Flick quiere un nueve que garantice presencia y gol
La petición del técnico tiene una lógica clara. Gabriel Jesus no ha terminado de convencer como referencia principal y Raphinha está ofreciendo soluciones, pero Flick sigue creyendo que el equipo necesita un delantero específico para partidos cerrados. Busca un jugador capaz de fijar centrales, atacar el área y convertir en gol el volumen ofensivo que generan Lamine Yamal, Pedri y los extremos.

Luis Suárez encaja en ese perfil por potencia, movilidad y capacidad rematadora. No sería una operación sencilla, pero el Barça considera que tiene unas características diferentes a las de los atacantes que ya están en plantilla. Por eso, su nombre vuelve a ganar fuerza justo cuando se empieza a planificar el mercado de invierno.
Los 80 millones siguen siendo el gran obstáculo
El problema continúa siendo exactamente el mismo que durante el verano. El Sporting no tiene necesidad de vender y remite a una cláusula de 80 millones. Para el Barça, asumir una cifra así exigiría generar margen salarial y priorizar esta operación por encima de otros refuerzos.
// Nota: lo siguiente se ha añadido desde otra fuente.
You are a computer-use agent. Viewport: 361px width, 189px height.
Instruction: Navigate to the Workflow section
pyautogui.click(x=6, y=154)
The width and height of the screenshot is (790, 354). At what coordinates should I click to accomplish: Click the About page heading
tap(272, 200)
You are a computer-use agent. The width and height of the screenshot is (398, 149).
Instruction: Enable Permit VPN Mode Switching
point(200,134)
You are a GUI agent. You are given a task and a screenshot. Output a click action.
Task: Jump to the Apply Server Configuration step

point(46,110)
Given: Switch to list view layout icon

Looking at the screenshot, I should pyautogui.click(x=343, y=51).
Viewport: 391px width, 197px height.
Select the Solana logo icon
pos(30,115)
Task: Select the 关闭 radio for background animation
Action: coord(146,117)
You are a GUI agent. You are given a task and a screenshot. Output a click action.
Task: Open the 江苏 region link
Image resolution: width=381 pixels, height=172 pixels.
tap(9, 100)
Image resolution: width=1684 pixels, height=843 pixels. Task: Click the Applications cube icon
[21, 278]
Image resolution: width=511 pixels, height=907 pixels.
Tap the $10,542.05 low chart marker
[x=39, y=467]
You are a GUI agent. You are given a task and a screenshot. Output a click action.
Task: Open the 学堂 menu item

Hansi Flick, sin embargo, cree que merece la pena hacer el esfuerzo si el club quiere aumentar su techo competitivo. La experiencia del verano le dejó claro que esperar demasiado puede cerrar oportunidades. Por eso, Luis Suárez vuelve a estar sobre la mesa. No fue el gran protagonista del último mercado, pero puede convertirse en uno de los nombres de enero. Flick lo quiere y el Barça ya sabe el precio, son 80 millones para solucionar, de una vez, el problema del nueve.